What Should Elderly Patients with Gastric Ulcers Eat?
The stomach is a vital organ that helps store food and facilitate digestion—functions essential to human health. When the stomach becomes compromised, it can trigger numerous symptoms and diseases. In severe cases, it may even progress to gastric cancer, potentially resulting in death. Gastric cancer is associated with long-standing, untreated gastric ulcers—a chronic condition. So, what should elderly individuals with gastric ulcers eat?
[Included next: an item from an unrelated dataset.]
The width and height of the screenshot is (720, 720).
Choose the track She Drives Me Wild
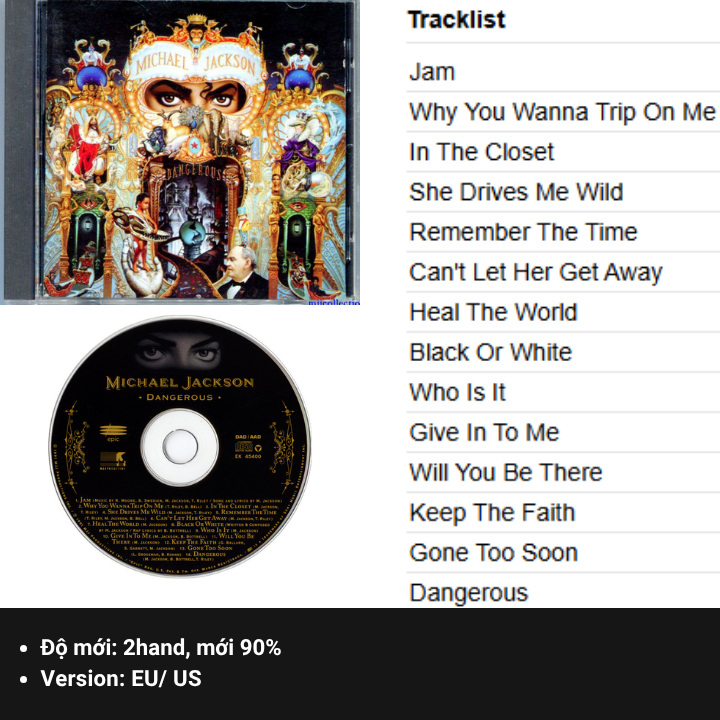[516, 192]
What Should Elderly Individuals with Gastric Ulcers Eat?
For elderly patients with gastric ulcers, dietary considerations primarily involve cooking methods: steaming, stewing, braising, and boiling are recommended, while deep-frying should be avoided. Meals should be consumed at regular times and in appropriate portions; food must be chewed thoroughly and swallowed slowly. Binge eating, excessive alcohol consumption, and spicy or highly stimulating foods should be strictly avoided. Instead, prioritize foods rich in vitamins A, C, and B—such as fresh vegetables and fruits. Also choose easily digestible, energy- and protein-rich foods, including congee, soft-cooked rice, eggs, lean meats, soy products, and noodles. For ulcers associated with spleen-stomach deficiency-cold, warming foods like lamb and walnuts are beneficial. Conversely, foods high in coarse fiber—such as celery, leeks, bean sprouts, and whole-grain cereals—are difficult to digest and may stimulate excessive gastric acid secretion; thus, they should be consumed sparingly.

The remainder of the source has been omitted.